Posted on 23 September 2016
Country must take decisive action to close them down
During today's CITES Standing Committee meeting, Laos announced its intention to discuss ways of phasing out its tiger and bear farms.
The decision comes after Laos received criticism from CITES about the lack of action to date to eradicate the illegal wildlife trade.
“Laos’ announcement that it is discussing ways to phase out its tiger farms is a welcome first step that needs to be followed with decisive action," said Heather Sohl, WWF-UK’s chief advisor on wildlife comments.
"WWF is calling for urgent action to close tiger farms across Asia. These facilities fuel the illegal tiger trade and pose a serious threat to wild populations. Laos can show leadership if these discussions result in the timely closure of its tiger farms and eradication of all illegal wildlife trade."
"We look forward to working with the government to develop a clear approach and timeframe to a complete tiger farm phase out," added Sohl.
In two new reports by TRAFFIC and a further report by CITES
it is evident Laos must take action to halt the high levels of illegal wildlife trade across the country.

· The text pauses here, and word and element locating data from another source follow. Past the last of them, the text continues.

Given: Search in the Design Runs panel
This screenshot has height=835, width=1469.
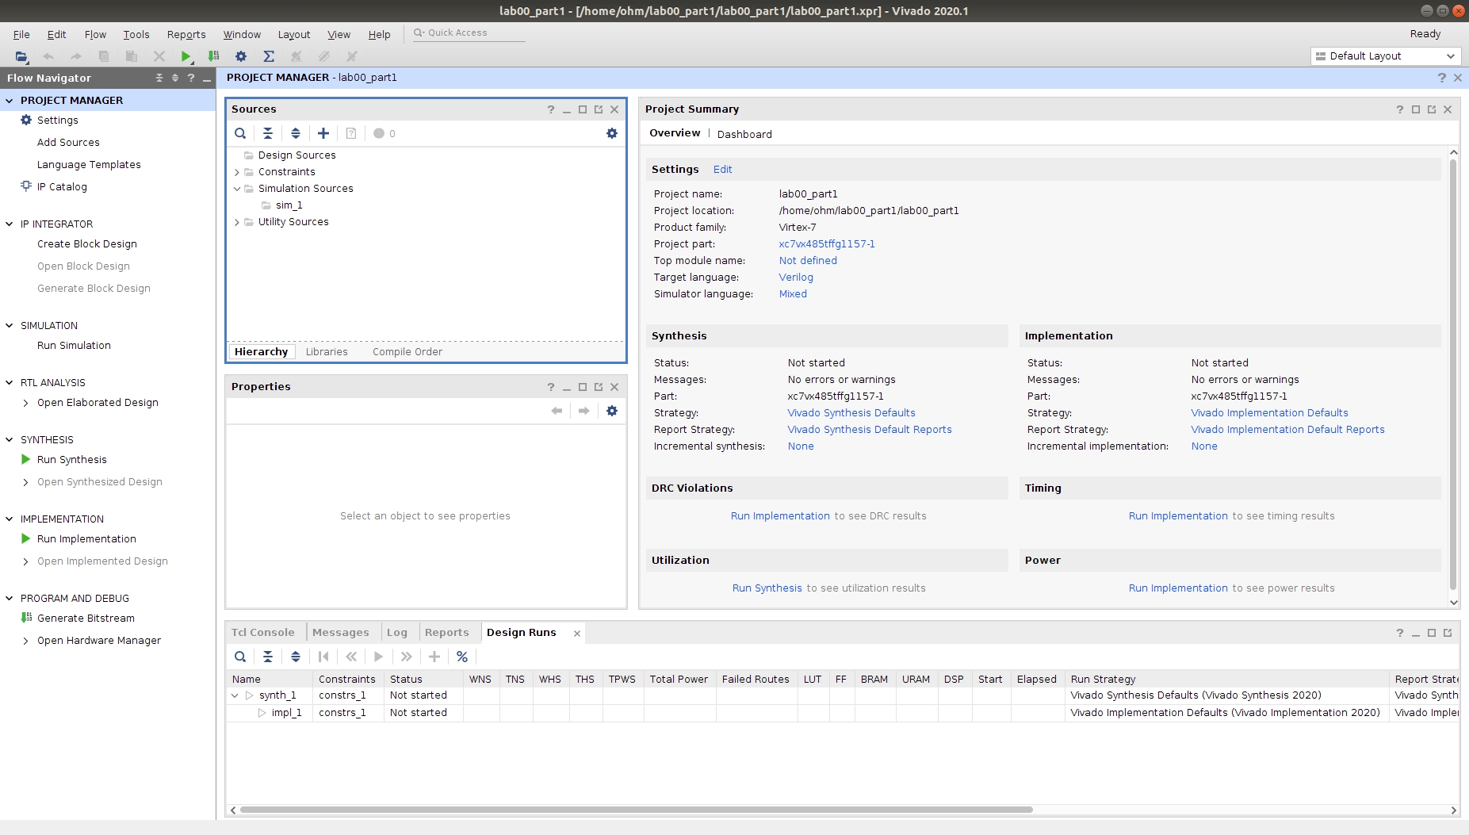Looking at the screenshot, I should click(x=240, y=657).
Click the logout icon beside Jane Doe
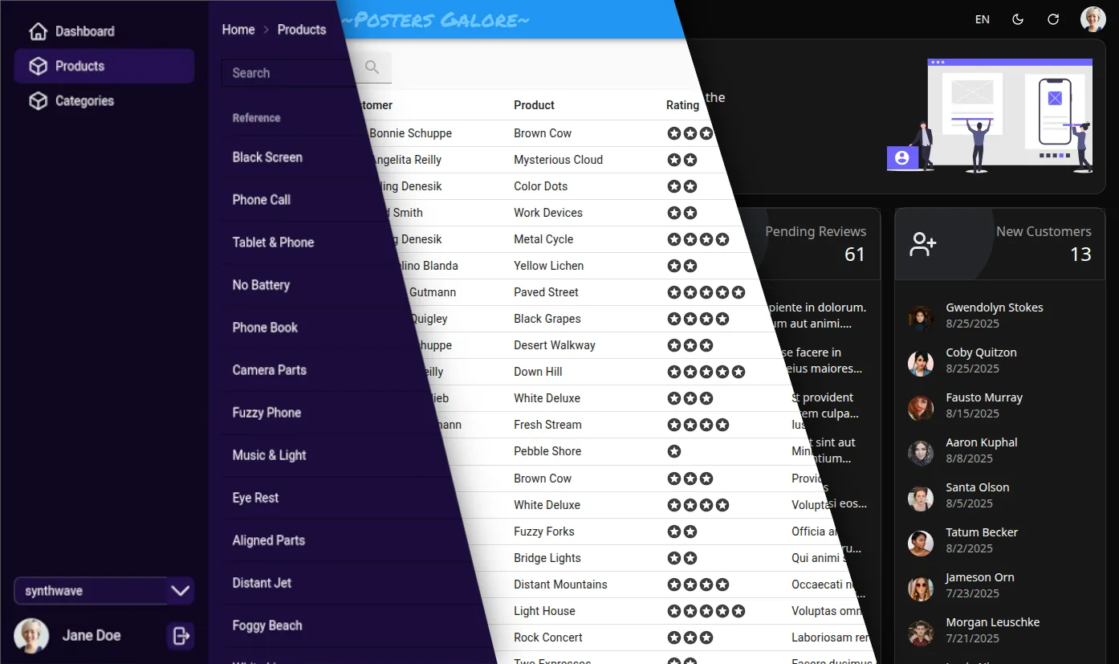The width and height of the screenshot is (1119, 664). (x=181, y=636)
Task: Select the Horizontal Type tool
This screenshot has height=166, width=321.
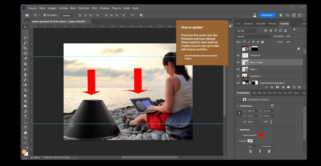Action: click(x=25, y=117)
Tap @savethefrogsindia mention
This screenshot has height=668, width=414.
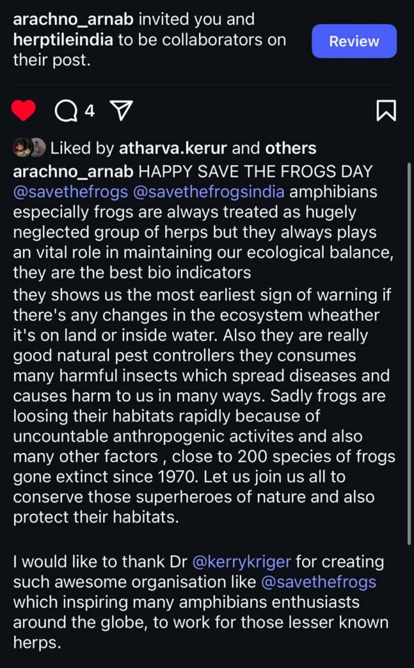click(209, 192)
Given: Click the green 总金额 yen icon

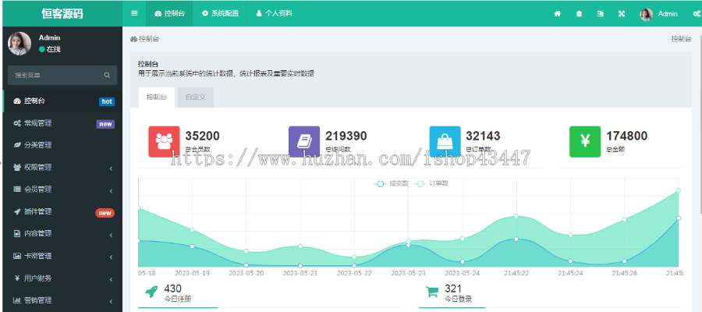Looking at the screenshot, I should coord(585,141).
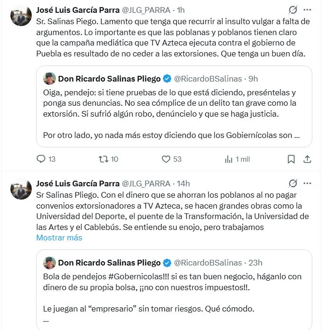
Task: Click Salinas Pliego avatar in second quote
Action: coord(49,262)
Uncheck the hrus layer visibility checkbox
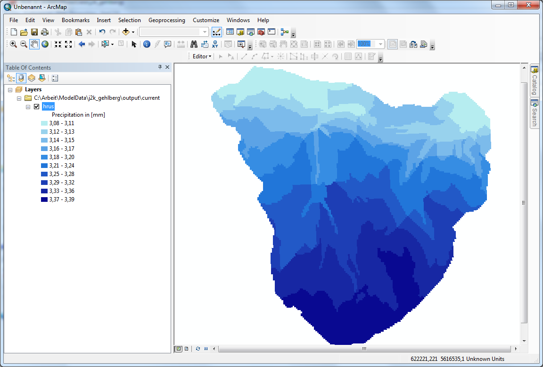 coord(37,106)
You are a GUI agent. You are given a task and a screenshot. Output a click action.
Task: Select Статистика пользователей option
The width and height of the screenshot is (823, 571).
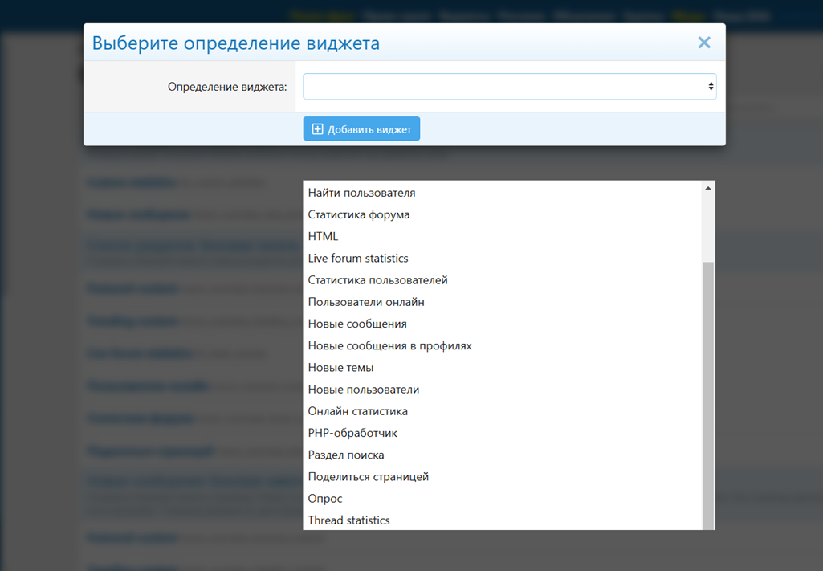[377, 280]
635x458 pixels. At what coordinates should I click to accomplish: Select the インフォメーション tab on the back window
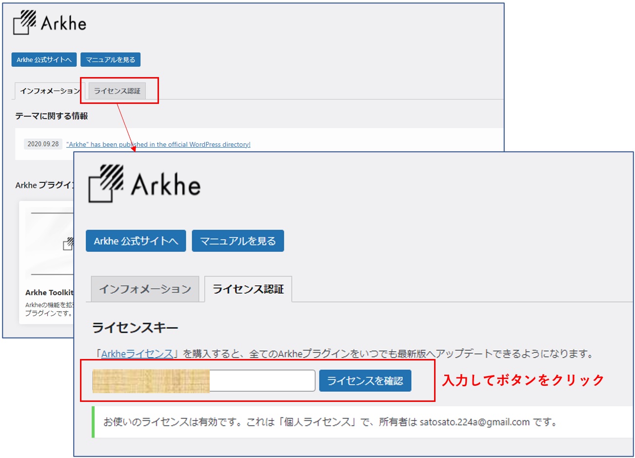48,90
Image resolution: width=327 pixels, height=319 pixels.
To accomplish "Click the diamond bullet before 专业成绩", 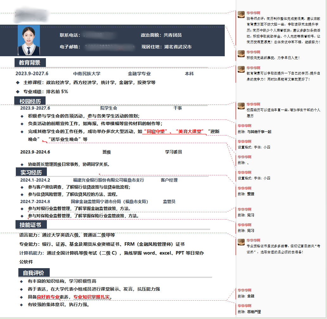I will tap(18, 92).
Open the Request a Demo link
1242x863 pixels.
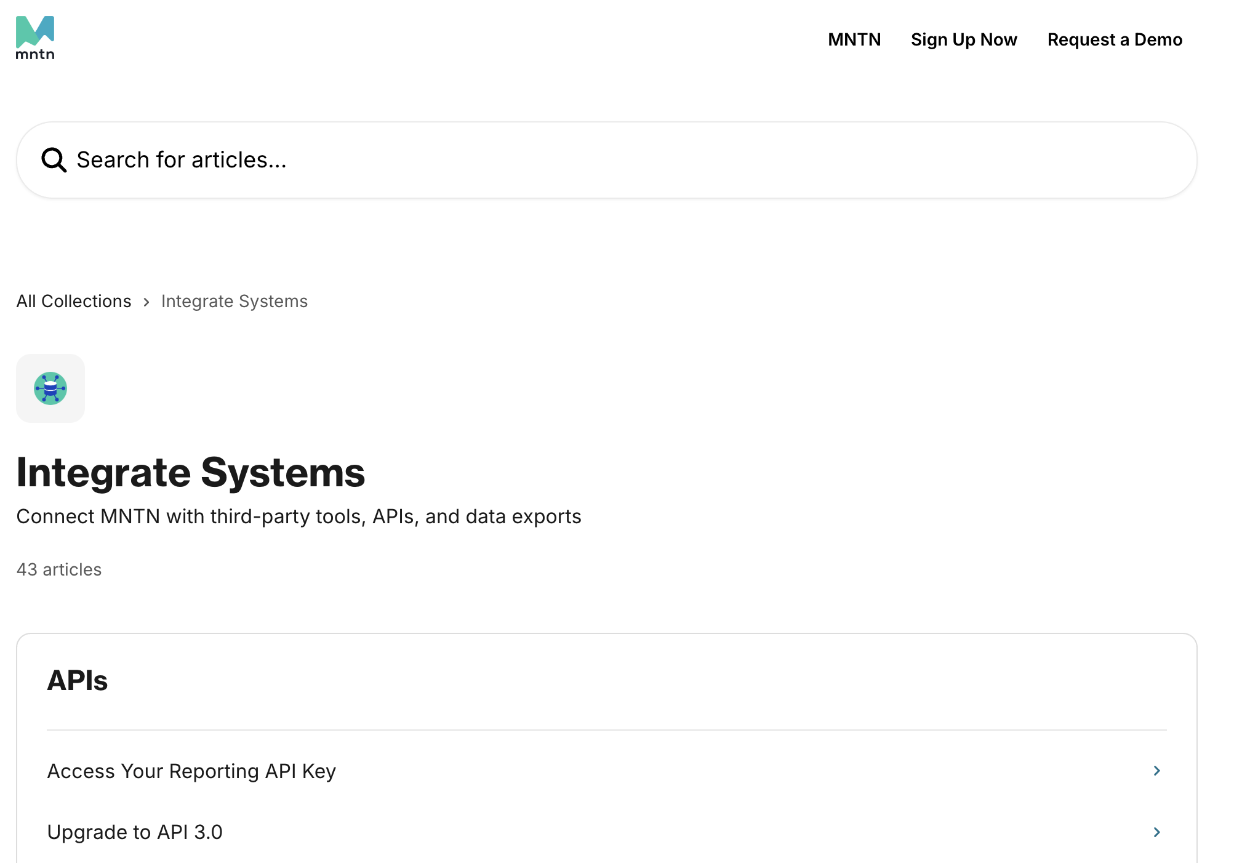[1115, 39]
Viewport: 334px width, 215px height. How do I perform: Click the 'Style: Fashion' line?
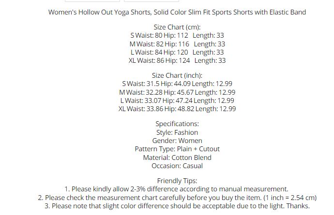(x=177, y=132)
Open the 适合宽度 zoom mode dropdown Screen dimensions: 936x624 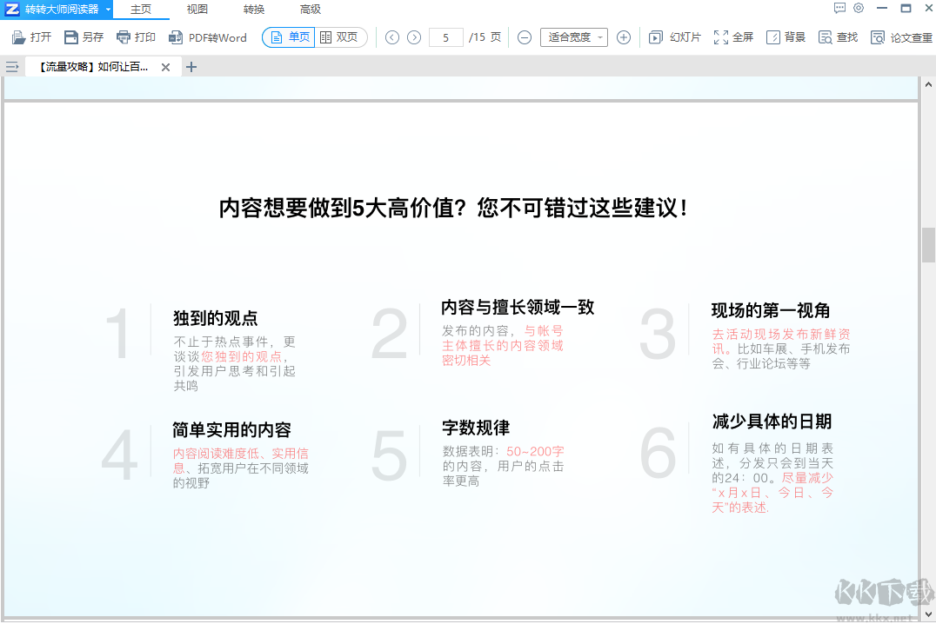(572, 37)
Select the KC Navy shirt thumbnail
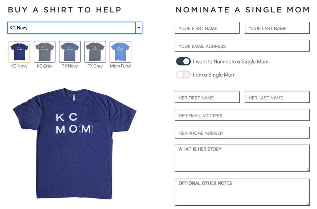This screenshot has width=317, height=209. click(x=20, y=52)
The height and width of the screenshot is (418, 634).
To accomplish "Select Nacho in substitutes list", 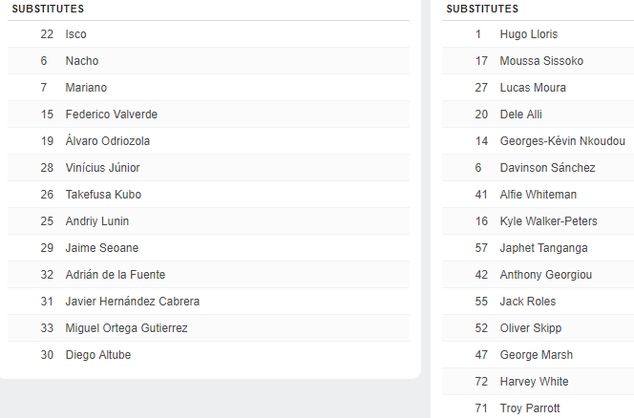I will (x=82, y=61).
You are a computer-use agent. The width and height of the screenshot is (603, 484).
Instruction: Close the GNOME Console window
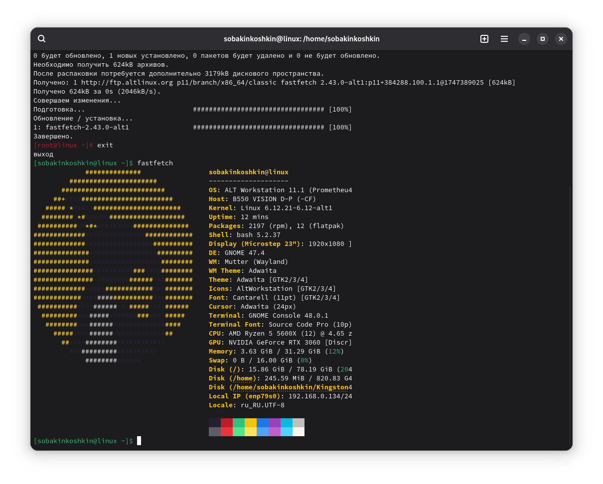[x=561, y=39]
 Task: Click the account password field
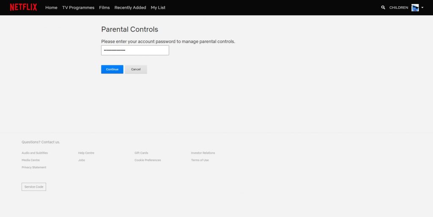(x=135, y=50)
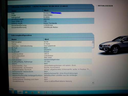This screenshot has height=96, width=128.
Task: Click the VIN value field
Action: pos(52,13)
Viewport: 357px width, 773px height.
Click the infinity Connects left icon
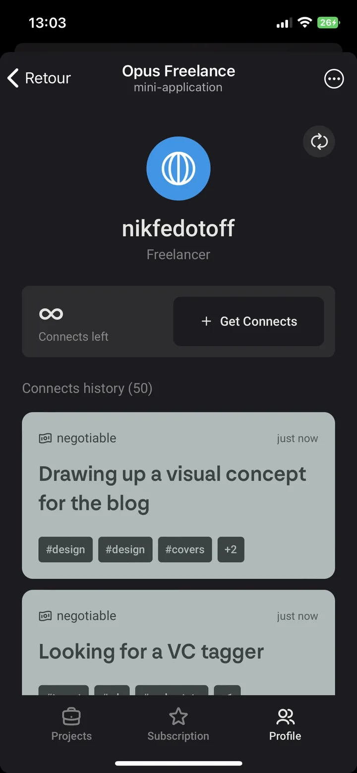pyautogui.click(x=51, y=314)
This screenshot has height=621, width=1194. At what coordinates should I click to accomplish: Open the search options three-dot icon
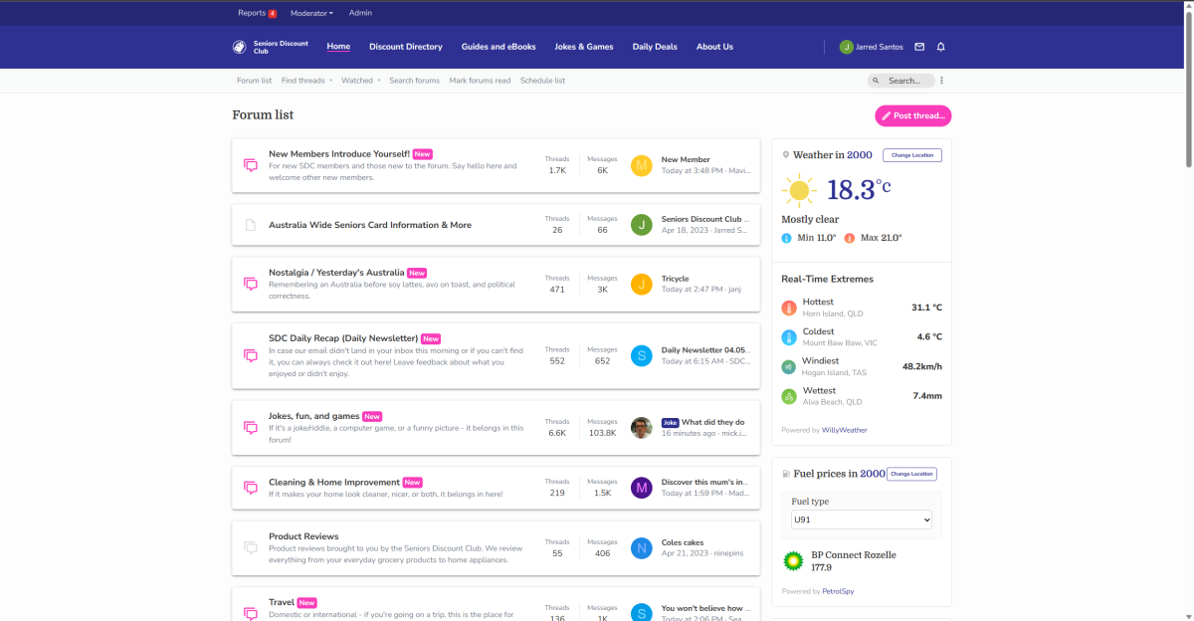(x=942, y=81)
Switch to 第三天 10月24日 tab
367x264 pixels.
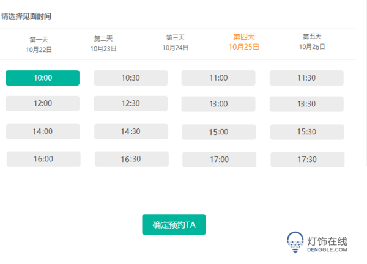click(x=176, y=43)
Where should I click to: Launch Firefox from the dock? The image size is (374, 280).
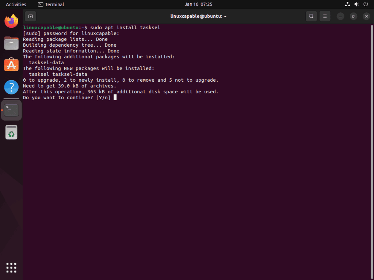tap(11, 21)
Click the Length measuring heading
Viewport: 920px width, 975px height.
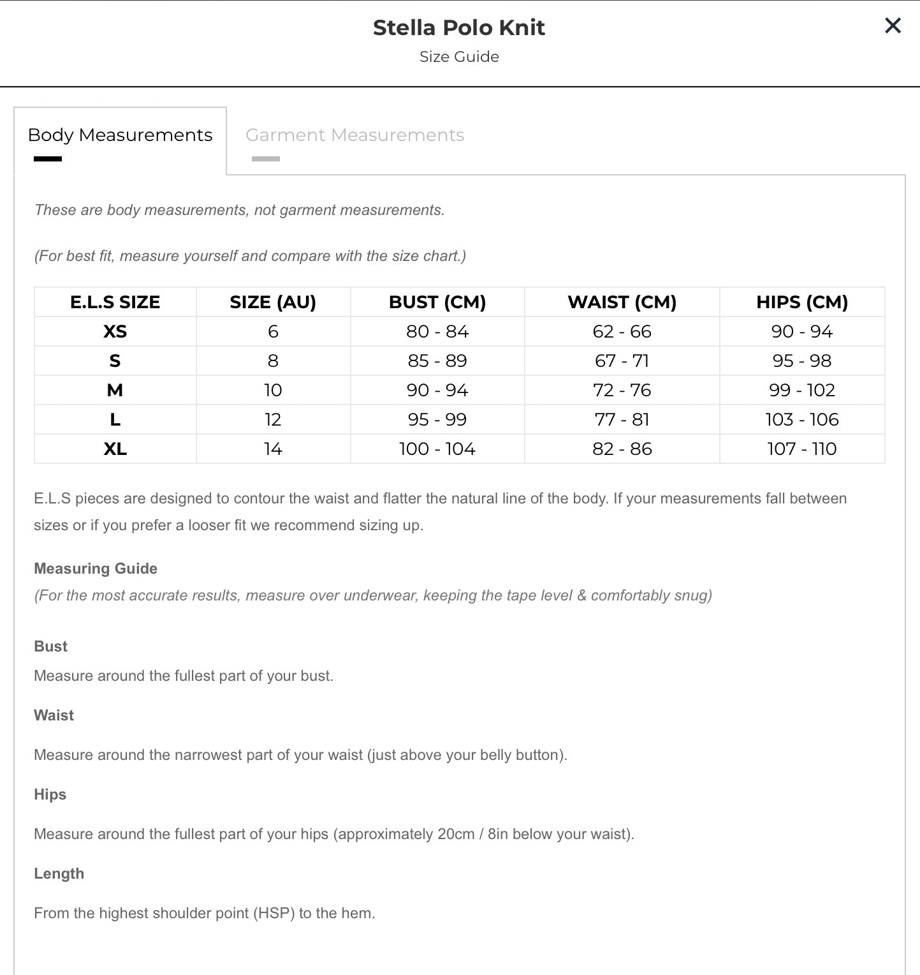[x=59, y=874]
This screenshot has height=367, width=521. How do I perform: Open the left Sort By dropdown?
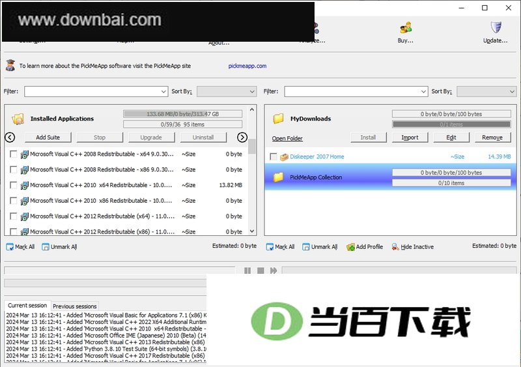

Amongst its recommendations the CITES report highlights critical gaps in legislative coverage, a lack of law enforcement effort and a need to work with neighbouring countries to address transboundary trafficking of species.
It also raises concerns 'that rhinoceros horn, elephant ivory and other wildlife specimens are smuggled through Laos to other countries in Asia…the country is targeted by organized crime groups as a transit point'.
It is encouraging that the new Prime Minister of Laos is taking steps to tackle some critical issues. These include measures to stop illegal logging and timber trade, address bear and tiger farms, as well as improved ranger training and developing new technology for reporting illegal wildlife trade.
Given Laos’ difficult history with tackling the illegal wildlife trade, WWF is looking forward to working closely with the Government on promising developments that we hope will result in substantial change.